--- Exercise data Enclosed Below ---

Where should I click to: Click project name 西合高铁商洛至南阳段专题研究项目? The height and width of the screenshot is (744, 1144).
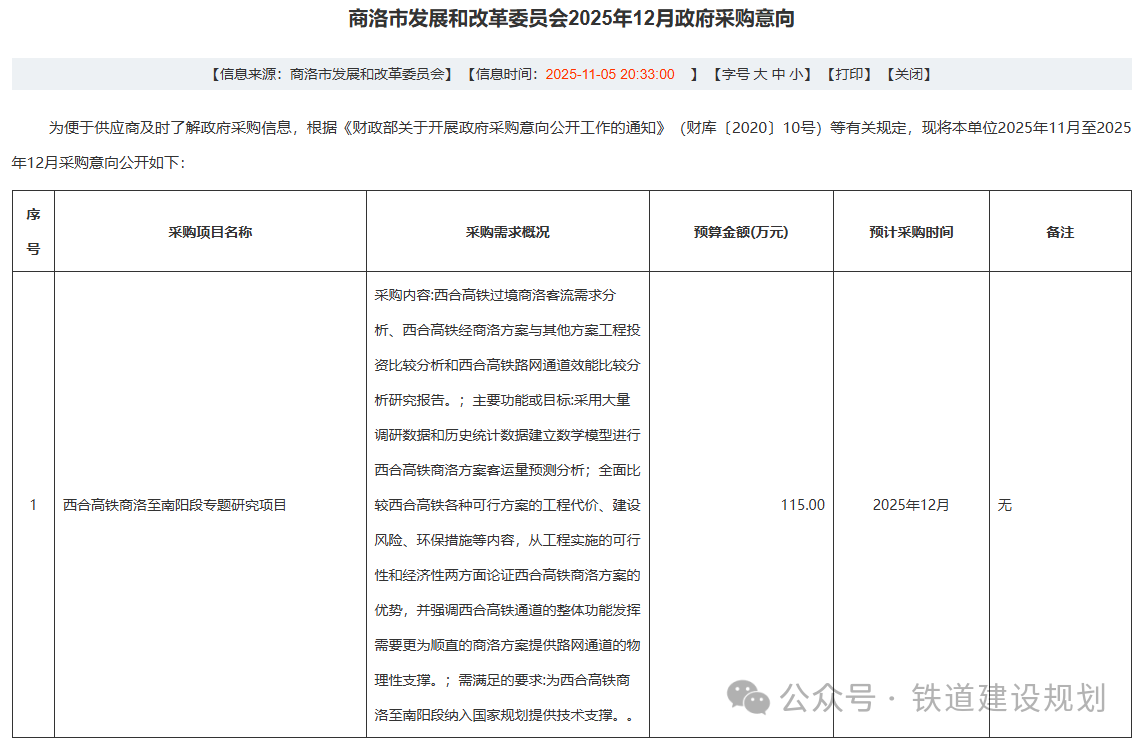pos(175,505)
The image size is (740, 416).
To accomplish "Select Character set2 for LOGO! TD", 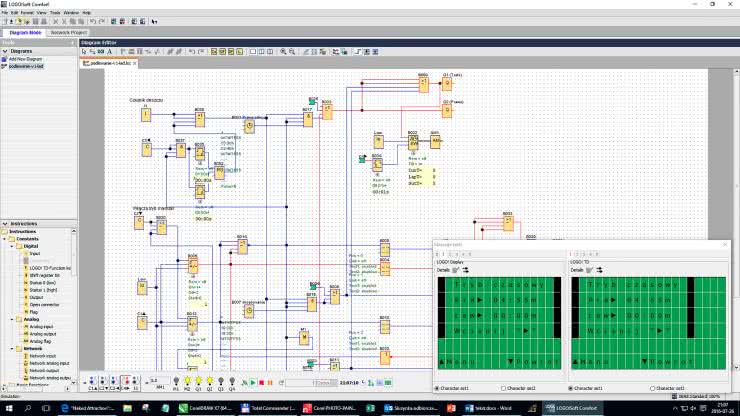I will click(x=653, y=387).
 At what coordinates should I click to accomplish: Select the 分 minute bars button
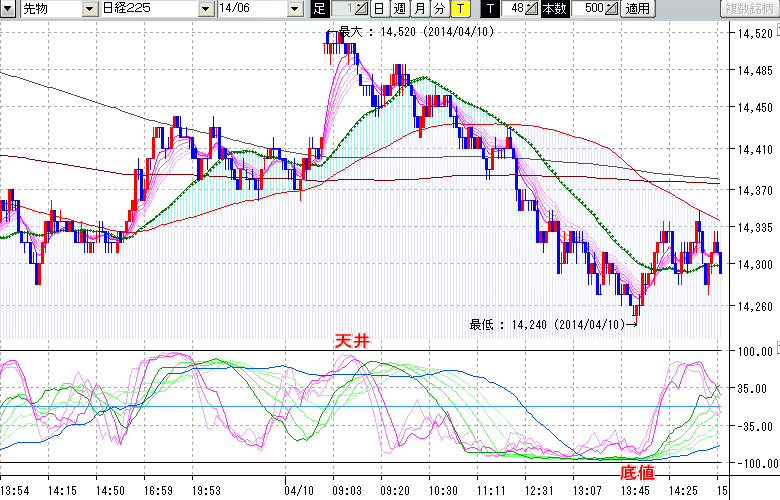(x=439, y=9)
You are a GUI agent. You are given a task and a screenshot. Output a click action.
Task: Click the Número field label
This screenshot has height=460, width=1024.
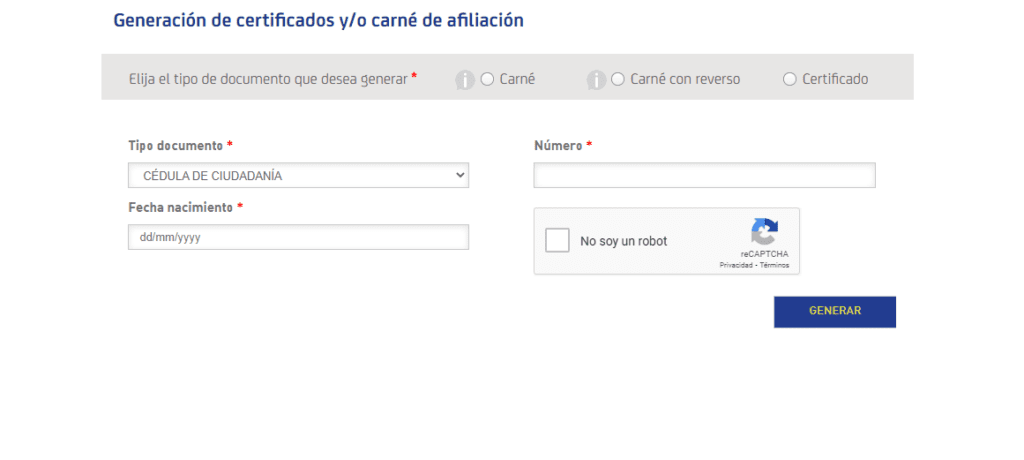coord(558,146)
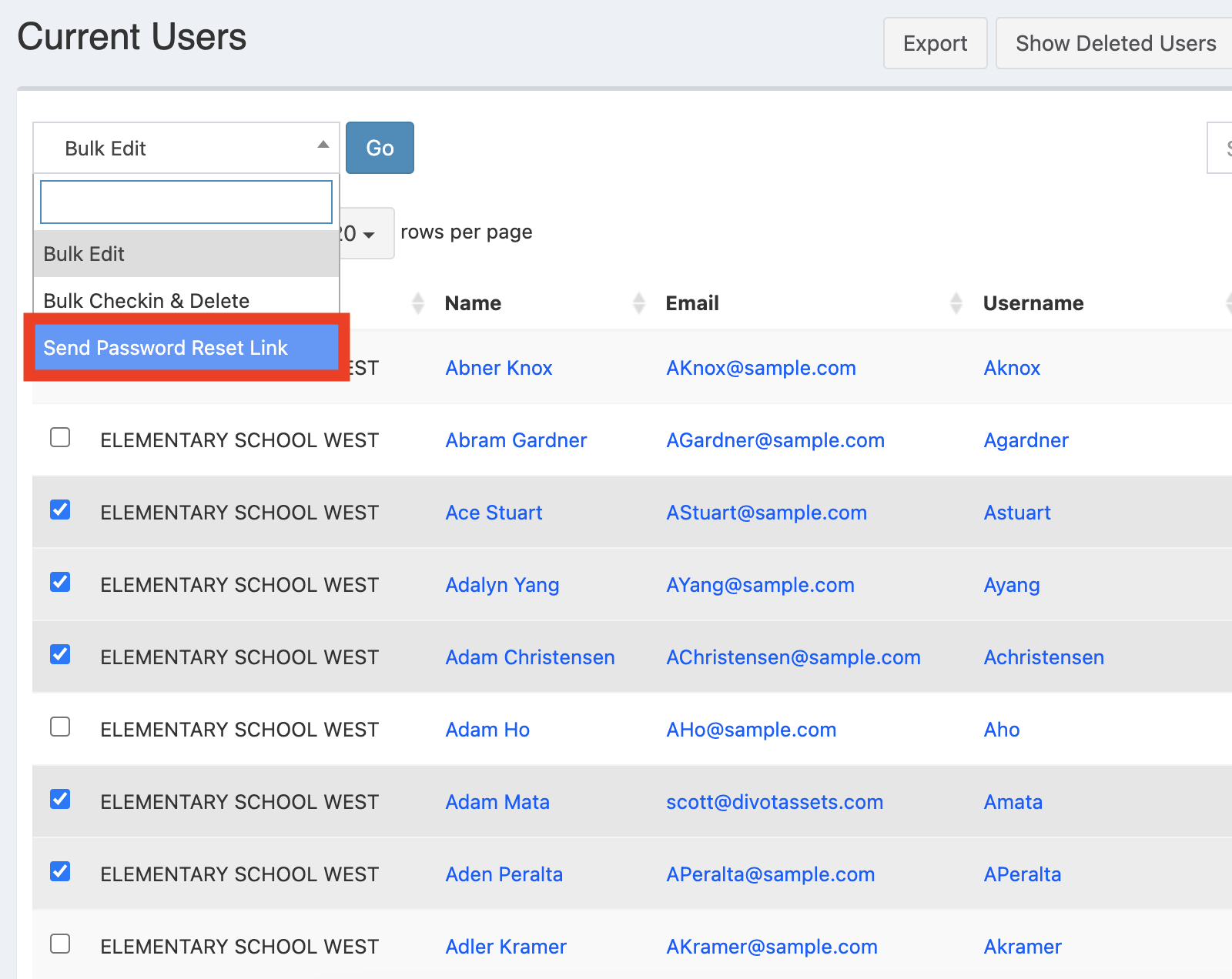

--- End of Enclosed Exercise data ---

Your answer must be the exact lines from the one containing "Task: Click the Número field label" through the last line of the records above, with both included and no pictures.

Task: Click the Número field label
This screenshot has height=460, width=1024.
coord(558,146)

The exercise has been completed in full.